AIM OF THE TASK:
In the entries below, find the line containing "Where should I", then copy it and every later line exactly, ending with the last line.

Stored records
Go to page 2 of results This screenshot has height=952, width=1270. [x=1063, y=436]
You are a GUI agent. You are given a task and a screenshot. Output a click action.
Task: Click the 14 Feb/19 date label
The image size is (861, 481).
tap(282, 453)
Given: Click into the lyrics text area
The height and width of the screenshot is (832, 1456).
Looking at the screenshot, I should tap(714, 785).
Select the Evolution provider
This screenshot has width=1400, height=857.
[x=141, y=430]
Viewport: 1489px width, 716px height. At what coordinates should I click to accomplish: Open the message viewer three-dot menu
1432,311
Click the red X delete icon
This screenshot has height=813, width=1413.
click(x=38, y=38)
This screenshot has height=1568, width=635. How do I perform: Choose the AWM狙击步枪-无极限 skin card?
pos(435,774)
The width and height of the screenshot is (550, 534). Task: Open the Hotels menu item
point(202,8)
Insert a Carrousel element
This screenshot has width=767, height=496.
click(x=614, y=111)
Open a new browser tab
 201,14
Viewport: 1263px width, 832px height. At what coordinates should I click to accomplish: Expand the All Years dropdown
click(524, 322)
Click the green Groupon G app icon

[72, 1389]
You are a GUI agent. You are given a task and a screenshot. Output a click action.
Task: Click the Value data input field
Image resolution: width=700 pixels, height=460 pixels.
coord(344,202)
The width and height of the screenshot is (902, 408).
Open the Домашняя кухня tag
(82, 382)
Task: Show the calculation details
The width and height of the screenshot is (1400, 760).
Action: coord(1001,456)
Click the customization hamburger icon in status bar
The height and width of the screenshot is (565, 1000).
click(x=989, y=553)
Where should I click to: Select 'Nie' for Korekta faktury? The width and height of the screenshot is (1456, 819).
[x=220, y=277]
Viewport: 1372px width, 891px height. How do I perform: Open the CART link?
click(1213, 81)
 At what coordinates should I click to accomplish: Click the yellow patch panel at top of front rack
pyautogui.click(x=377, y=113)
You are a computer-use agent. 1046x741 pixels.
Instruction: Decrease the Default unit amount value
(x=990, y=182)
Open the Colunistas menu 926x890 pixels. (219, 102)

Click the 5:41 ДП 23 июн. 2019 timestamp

EXERCISE OUTPUT:
Where should I click to: Select 'Nie' for Korekta faktury? The width and height of the screenshot is (1456, 819).
[x=220, y=277]
Viewport: 1372px width, 891px height. How do I perform: Open the CART link?
click(1213, 81)
 At what coordinates should I click to accomplish: Click the yellow patch panel at top of front rack
pyautogui.click(x=377, y=113)
You are a computer-use agent. 1046x741 pixels.
Instruction: Decrease the Default unit amount value
(x=990, y=182)
Open the Colunistas menu 926x890 pixels. (219, 102)

Click the 5:41 ДП 23 июн. 2019 timestamp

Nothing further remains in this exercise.